NEURO Flashcards
Definition of status epilepticus
- most seizures are brief and end within 1-3min without treatment - status refers to continual seizure activity or repeated seizures without full recovery between attacks - traditionally lasting for 30min - however need to treat after 5 minutes of continued seizure activity
Causes of acute seizures
- metabolic: hypoglycaemia, hyponatraemia, hypocalcaemia, renal failure - intoxication: drugs or poisons - stroke: haemorrhagic or ischaemic - brain trauma - intracranial infections: meningitis, encephalitis, cerebral abscess - autoimmune encephalitis - hypertensive encephalitis - severe cerebral hypoxia - eclampsia
Antiepileptic management of reversible seizures (i.e. meningitis/eclampsia)
Considering withdrawal of antiepileptic therapy when a minimum for 3 months has elapsed without further seizure activity
Management of acute seizure
- supportive mx: left lateral, protect airway, maintain oxygenation - connect monitoring equipment and gain IVC access - if unable to r.o alcoholic withdrawal give thiamine - if ongoing seizure activity after 5 minutes give 5-10mg IV midazolam or 10mg IM - given antiepileptic: phenytoin and sodium valproate are both first line - if continues to seizure need to intubate
What are the doses of the first line anti-epileptics?
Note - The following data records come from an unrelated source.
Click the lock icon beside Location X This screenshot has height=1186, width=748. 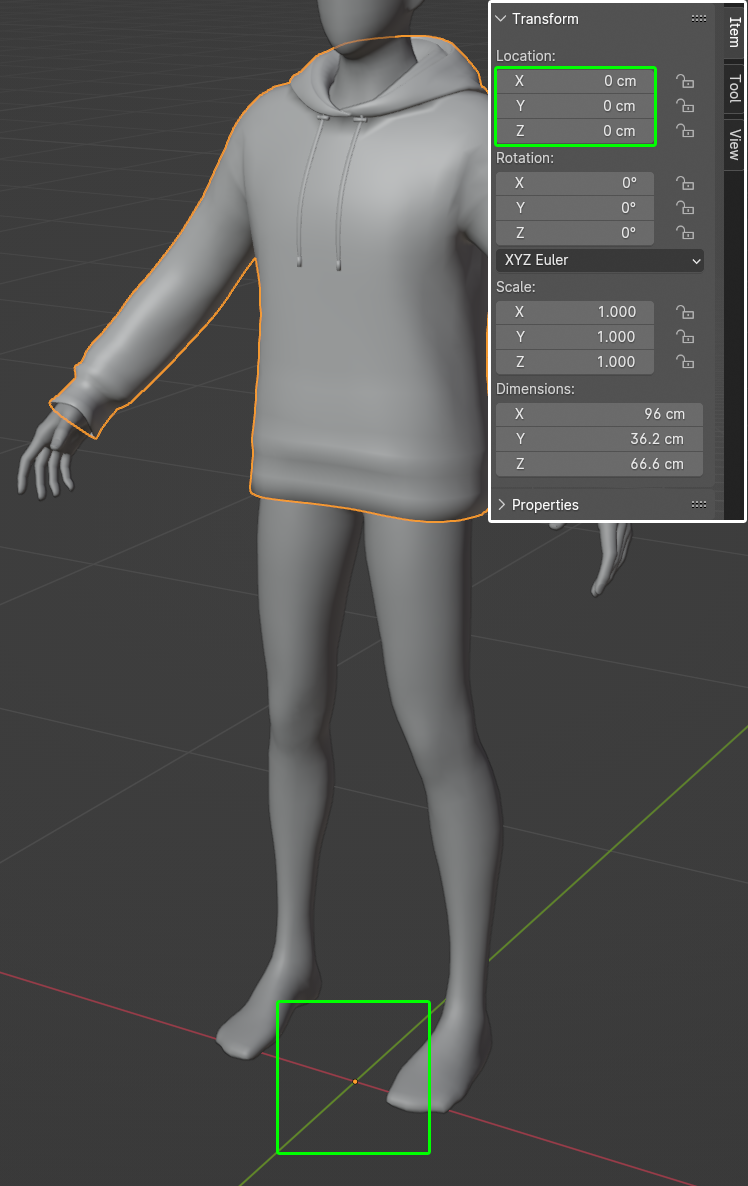(x=685, y=81)
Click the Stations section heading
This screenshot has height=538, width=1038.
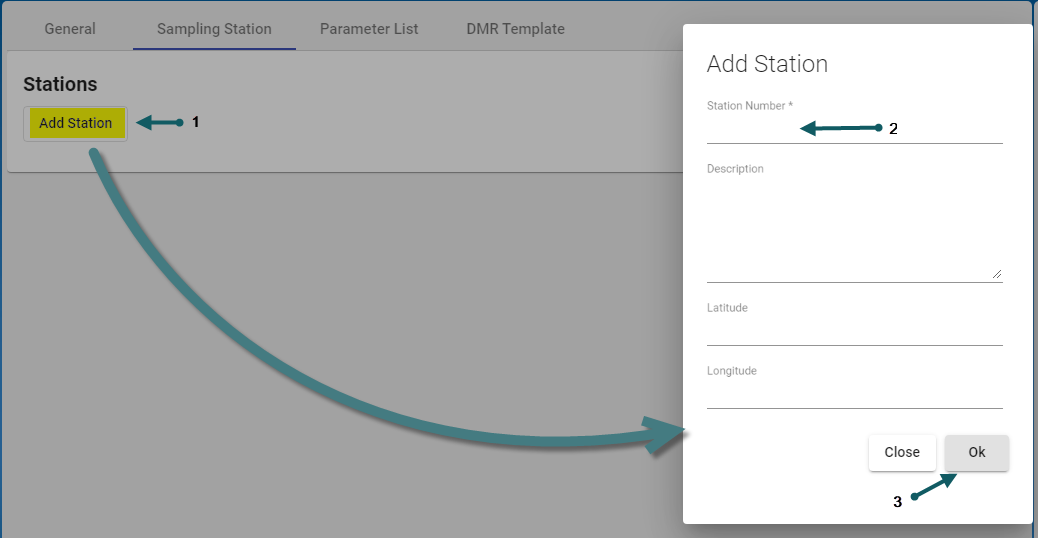pyautogui.click(x=60, y=85)
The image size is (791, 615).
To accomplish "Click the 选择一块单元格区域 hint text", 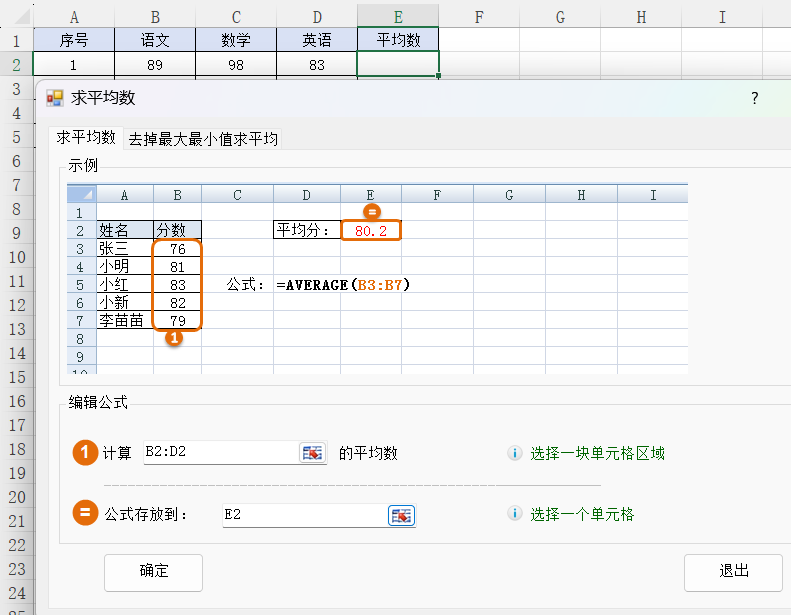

Phenytoin: 20mg/kg IV Sodium valproate: 40mg/kg Same doses for children!
Complications of seizures
- aspiration - trauma - if prolonged: CNS injury, noncardiogenic pulmonary oedema, rehabdo/acidosis/acute renal failure, hyperthermia
Management of acute seizures in pregnancy in eclampsia
- magnesium sulfate 4g IV over 20 min - hydralazine 5-10mg IV over 3-10min, repeat every 20min if needed - midazolam 5-10mg IV - plan birth ASAP - do not give ergometrine
Post seizure follow up
- first episode: FBC, full biochem panel, BSL, UDS and CT head - consider LP if infection suspected and treat with abx - if nil acute cause consider epilepsy - consider anti-epileptic if 2 unprovoked seizures - may need to measure anti-epileptic drug level if able
Classification of epileptic syndrome
- Generalised: idiopathic epilepsy, symptomatic (infection, metabolic, structural, immune) 2. Focal: self limited (benign childhood epilepsy), symptomatic (temporal lobe epilepsy) 3. Focal or generalised: neonatal seizures, West syndrome (infantile spasms) 4. Special syndromes: febrile seizures, status epilepticus, metabolic/toxin induced seizures
Diagnosing epilepsy
- refer to expert to confirm diagnosis and consider rx - diagnosis relies on description of seizures with EEG to support diagnosis - normal EEG does not rule out epilepsy, nor does abnormal EEG confirm diagnosis necessarily - type of seizure influences the choice of drug
Deciding when to treat epilepsy
- seizures are more likely to be recurrent if: partial seizures, abnormal EEG, lesion on neuro-imaging or if abnormal neurological examination > consider starting rx on first seizure in these cases - otherwise generally consider after second unprovoked seizure ** prophylactic treatment in situations of high risk of epilepsy (TBI, tumours or neurosurg) is not recommended*
Initial management of tonic clonic seizures
- First seizure –> investigate cause, EEG + treat cause if able –> is recurrence high risk? NO: observe and treat if further seizure YES: treat after first seizure
Which anti-epileptic would you start after a focal/partial seizure?
Carbamazepine
Which anti-epileptic would you start after a generalised or uncertain seizure?
Sodium valproate
Factors which affect choice of antiepileptic
- type of seizure - pregnancy - adverse effects: weight gain, impaired cognition, hypersensitivity - age (valproate hepatotoxicity more common in infants - cost/ease of use - drug interactions
Which anti-epileptic should be avoided in pregnancy?
Sodium valproate!
Starting an antiepileptic
- start at low dose and slowly increase to target - especially important with lamotrigine to reduce risk of serious skin adverse reactions - exception is phenytoin which can be started at the initial target dose or even with a loading dose - start with a single drug, increase dose until seizure stop or at max dose
When would you add a second antiepileptic drug for epilepsy?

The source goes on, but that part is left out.